Document excerpt:
○ ○ ○

Second Exhibition – Digitization

This is a large-scale simulation platform for managing and controlling Hong Kong taxis. The simulator platform can be used to simulate the movements and trajectories of taxis for idle cruising, picking up passengers, and delivering passengers on a large-scale transportation network. The simulation platform is calibrated by a real dataset of Hong Kong taxis to ensure that the simulation well approximates the reality. This simulator is jointly developed by the teams of Dr. Jintao Ke at HKU and Prof. Hai Yang at HKUST. The simulation platform will be open for public use in the near future.

Garment industry needs to embrace flexible automation and robotics to lower cost and to enhance human productivity. As it is too complex to achieve full automation in garment production, collaborative works between robots and humans will be foreseen. The project demonstrates the feasibility of deploying multi-robots by combining computer vision and robotic technologies.

Undergraduate medical education has been severely affected by the COVID-19 outbreak. While lectures can be easily conducted online via Zoom, clinical bedside teachings, including training of history taking skills from patients, cannot be easily replaced. A novel chatbot mobile app for training of undergraduate medical students’ clinical history taking skills was developed.

Hong Kong is a mega city and is developed on the mountains and hillside slopes and nearby the sea. Hence, slope engineering is very important to Hong Kong sustainability and development against landslide hazards in Hong Kong. The University of Hong Kong has developed a system called Drilling Process Monitoring (DPM) technique.

Optical Coherence Tomography is a spectrum-encoded, cross-sectional, and non-invasive imaging device. The future OCT would be able to image thicker samples more efficiently. Our novel and compact fiber laser has the potential to be used as a dual-comb source for more advanced imaging device.

○ ○ ○

Work task: Rewrite the exhibition text starting at "Garment industry needs" and ending at "and robotic technologies.", swapping "humans" for "workers".

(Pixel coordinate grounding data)
○ ○ ○

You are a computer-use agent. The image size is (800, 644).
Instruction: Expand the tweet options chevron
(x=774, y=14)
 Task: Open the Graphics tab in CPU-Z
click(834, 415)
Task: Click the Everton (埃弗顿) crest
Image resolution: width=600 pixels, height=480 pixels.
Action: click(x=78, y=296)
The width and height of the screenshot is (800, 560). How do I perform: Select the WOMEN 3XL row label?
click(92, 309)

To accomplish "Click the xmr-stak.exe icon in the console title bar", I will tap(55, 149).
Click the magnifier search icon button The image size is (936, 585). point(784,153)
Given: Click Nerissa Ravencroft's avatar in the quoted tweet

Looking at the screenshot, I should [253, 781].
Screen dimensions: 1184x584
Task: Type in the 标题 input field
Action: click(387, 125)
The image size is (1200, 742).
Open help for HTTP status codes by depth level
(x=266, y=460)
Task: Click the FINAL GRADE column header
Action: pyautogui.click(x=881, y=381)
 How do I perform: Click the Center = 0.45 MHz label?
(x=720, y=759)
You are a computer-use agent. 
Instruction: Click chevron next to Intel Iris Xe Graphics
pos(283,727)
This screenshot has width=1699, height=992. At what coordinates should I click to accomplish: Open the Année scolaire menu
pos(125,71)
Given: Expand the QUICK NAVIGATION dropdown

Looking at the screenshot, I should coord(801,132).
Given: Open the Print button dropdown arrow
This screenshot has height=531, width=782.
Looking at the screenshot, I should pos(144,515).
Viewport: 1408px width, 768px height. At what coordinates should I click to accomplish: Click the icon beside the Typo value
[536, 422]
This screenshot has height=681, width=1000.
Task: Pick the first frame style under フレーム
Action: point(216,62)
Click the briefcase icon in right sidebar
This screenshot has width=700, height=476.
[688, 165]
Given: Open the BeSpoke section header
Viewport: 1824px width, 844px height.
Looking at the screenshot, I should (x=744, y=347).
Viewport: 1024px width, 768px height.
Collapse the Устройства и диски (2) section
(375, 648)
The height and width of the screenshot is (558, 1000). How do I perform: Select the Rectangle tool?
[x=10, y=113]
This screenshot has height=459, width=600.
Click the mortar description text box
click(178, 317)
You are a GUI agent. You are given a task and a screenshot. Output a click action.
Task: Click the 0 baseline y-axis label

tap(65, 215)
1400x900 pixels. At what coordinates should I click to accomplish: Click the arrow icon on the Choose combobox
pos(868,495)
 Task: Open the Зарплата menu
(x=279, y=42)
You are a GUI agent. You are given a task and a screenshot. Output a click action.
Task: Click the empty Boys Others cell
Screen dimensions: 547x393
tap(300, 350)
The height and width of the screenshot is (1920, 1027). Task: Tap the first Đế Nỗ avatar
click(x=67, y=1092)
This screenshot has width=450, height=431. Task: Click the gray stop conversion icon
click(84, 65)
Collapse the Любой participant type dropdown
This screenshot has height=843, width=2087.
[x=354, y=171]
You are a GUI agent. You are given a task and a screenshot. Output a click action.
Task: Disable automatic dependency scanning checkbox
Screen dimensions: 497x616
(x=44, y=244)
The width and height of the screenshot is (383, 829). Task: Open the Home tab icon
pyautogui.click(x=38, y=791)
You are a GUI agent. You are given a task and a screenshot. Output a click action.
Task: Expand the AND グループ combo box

○ ○ ○

Written response:
Garment industry needs to embrace flexible automation and robotics to lower cost and to enhance human productivity. As it is too complex to achieve full automation in garment production, collaborative works between robots and workers will be foreseen. The project demonstrates the feasibility of deploying multi-robots by combining computer vision and robotic technologies.